Corresponding authors: Michel Laurin, CNRS UMR 7207, MNHN, bâtiment de géologie. BC 45. 43 rue Buffon, 75005 Paris, France. E-mail: michel.laurin@upmc.fr and Jorge Cubo, UPMC, Univ. Paris 06, UMR 7193, ISTeP, 4 place Jussieu, BC 19, F-75005, Paris, France and CNRS, UMR 7193, ISTeP, 4 place Jussieu, BC 19, F-75005, Paris, France. E-mail: jorge.cubo_garcia@upmc.fr
Lucas Legendre and Laetitia Montes, UPMC, Univ. Paris 06, UMR 7193, ISTeP, 4 place Jussieu, BC 19, F-75005, Paris, France and CNRS, UMR 7193, ISTeP, 4 place Jussieu, BC 19, F-75005, Paris, France. E-mails: lucas.legendre@upmc.fr, laetitia.montes-poloni@live.fr
Nathalie Le Roy, UMR CNRS 6282 Biogeosciences, Univ. Bourgogne, 6 bd Gabriel, Dijon 21000 France. E-mail: nathalie.le-roy@u-bourgogne.fr
Cayetana Martinez-Maza, Department of Paleobiology, Museo Nacional de Ciencias Naturales – CSIC, Madrid, Spain. E-mail: martinezmaza.cayetana@gmail.com

Abstract

Legendre, L, Le Roy, N, Martinez-Maza, C, Montes, L, Laurin, M & Cubo, J. (2012). Phylogenetic signal in bone histology of amniotes revisited. —Zoologica Scripta, 42, 44–53.

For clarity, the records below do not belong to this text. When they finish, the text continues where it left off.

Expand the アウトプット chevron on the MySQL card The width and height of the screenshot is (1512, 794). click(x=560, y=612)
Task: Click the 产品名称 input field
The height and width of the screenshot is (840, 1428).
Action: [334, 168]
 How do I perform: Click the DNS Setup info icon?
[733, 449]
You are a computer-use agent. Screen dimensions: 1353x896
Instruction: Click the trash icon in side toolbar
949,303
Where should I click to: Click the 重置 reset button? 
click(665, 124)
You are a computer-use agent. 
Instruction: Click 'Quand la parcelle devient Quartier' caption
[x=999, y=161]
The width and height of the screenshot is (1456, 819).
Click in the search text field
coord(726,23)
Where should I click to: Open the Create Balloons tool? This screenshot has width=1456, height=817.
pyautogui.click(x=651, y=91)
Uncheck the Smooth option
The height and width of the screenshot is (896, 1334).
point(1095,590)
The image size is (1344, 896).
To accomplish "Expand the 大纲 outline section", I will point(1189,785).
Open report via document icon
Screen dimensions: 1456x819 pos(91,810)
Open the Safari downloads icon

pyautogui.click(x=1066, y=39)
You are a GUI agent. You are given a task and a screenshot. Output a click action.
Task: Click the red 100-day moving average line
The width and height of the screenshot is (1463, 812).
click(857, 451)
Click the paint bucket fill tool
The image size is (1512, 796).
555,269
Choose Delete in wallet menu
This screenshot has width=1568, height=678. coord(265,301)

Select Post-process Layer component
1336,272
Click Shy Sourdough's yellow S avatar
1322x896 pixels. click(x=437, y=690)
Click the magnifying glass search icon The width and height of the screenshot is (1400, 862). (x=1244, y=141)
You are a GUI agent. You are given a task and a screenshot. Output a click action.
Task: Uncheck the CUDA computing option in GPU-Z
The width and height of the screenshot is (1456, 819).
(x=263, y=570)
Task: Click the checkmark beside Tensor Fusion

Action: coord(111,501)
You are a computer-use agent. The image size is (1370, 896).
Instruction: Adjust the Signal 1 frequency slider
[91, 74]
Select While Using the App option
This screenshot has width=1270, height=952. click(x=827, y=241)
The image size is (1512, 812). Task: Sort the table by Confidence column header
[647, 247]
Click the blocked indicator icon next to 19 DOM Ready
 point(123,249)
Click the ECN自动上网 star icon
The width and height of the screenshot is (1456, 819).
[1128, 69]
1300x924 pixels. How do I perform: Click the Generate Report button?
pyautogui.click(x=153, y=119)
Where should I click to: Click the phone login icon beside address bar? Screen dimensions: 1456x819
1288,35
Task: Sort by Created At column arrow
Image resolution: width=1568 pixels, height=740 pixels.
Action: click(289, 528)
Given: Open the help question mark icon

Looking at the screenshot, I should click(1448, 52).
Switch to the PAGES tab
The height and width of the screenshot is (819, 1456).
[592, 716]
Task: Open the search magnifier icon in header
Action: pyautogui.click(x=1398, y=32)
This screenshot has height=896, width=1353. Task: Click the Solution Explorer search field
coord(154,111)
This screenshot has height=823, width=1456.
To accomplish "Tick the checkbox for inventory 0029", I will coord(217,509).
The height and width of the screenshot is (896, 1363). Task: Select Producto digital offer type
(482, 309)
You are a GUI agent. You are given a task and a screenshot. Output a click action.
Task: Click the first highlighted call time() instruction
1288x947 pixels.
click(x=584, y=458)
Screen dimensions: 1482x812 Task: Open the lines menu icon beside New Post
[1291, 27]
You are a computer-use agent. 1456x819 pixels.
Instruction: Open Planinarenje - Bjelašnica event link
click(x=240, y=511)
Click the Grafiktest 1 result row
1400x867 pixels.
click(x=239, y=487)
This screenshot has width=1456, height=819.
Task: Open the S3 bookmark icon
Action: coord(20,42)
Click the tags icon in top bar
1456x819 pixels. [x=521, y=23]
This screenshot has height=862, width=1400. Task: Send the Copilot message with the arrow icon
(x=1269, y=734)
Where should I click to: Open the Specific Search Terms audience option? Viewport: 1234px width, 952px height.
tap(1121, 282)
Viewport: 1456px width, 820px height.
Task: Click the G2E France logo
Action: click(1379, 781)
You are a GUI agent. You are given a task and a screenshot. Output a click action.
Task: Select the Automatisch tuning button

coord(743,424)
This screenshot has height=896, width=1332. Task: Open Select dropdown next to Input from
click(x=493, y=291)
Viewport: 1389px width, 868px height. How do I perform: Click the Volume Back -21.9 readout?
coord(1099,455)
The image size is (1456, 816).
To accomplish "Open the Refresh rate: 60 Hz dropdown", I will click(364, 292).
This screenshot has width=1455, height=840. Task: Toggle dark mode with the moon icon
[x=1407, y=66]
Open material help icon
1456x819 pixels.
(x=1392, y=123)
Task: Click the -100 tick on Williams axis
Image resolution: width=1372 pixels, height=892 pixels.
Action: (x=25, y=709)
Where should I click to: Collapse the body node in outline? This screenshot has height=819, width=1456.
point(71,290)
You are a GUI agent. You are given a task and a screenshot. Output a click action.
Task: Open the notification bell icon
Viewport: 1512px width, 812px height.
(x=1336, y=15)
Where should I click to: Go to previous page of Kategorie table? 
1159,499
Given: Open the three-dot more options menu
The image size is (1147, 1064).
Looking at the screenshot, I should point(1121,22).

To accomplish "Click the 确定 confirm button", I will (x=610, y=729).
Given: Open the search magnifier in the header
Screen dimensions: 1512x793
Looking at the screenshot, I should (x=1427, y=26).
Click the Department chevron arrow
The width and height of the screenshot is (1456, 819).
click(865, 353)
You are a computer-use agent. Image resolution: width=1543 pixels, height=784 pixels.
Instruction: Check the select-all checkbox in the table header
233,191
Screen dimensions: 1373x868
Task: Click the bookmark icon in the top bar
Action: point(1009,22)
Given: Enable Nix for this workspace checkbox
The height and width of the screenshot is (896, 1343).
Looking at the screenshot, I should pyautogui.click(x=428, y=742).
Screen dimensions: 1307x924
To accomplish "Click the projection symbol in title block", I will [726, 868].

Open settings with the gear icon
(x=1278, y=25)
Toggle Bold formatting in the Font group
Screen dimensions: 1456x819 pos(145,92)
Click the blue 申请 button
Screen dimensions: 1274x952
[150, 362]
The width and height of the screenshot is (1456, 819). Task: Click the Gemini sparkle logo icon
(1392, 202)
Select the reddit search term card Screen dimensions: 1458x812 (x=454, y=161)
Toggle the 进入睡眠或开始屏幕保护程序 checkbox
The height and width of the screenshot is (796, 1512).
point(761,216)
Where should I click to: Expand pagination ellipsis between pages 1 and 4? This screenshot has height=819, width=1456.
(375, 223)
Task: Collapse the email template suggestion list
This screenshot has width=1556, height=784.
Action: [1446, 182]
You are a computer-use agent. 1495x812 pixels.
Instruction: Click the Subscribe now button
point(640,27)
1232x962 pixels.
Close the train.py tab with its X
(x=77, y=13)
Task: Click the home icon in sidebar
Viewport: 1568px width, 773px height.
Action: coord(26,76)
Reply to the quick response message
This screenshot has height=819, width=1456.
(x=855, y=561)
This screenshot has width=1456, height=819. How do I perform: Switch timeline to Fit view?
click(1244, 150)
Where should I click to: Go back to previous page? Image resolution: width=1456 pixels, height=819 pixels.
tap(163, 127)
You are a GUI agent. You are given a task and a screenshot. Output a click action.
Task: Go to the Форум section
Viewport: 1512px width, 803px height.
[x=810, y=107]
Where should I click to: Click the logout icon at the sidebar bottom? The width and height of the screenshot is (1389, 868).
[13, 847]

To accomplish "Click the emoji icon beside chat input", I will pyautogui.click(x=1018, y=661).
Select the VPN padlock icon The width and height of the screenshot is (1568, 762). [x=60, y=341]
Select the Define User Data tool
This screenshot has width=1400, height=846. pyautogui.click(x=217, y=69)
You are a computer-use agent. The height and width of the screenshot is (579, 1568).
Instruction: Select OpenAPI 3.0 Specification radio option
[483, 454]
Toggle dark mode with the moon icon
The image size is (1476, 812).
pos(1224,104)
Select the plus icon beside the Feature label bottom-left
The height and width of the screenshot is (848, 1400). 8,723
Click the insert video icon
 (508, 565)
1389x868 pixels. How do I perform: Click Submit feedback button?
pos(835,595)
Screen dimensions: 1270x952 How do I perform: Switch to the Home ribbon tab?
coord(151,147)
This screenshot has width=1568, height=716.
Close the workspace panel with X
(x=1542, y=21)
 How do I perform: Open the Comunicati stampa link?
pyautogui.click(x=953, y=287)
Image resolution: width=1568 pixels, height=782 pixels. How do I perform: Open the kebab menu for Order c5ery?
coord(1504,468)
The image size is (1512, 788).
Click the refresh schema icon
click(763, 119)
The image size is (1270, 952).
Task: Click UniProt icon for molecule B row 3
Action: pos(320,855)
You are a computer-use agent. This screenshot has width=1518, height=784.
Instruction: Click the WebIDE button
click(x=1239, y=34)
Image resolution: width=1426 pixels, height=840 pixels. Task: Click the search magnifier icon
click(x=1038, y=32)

There is currently a debate about the presence of a phylogenetic signal in bone histological data, but very few rigorous tests have fuelled the discussions on this topic. Here, we performed new analyses using a larger set of seven histological traits and including 25 taxa (nine extinct and 16 extant taxa), using three methods: the phylogenetic eigenvector regression, the tree length distribution and the regressions on distance matrices. Our results clearly show that the phylogenetic signal in our sample of bone histological characters is strong, even after correcting for multiple testing. Most characters exhibit a significant phylogenetic signal according to at least one of our three tests, with the phylogeny often explaining 20–60% of the variation in the histological characters. Thus, we conclude that the phylogenetic comparative method should be systematically used in interspecific analyses of bone histodiversity to avoid problems of non-independence among observations.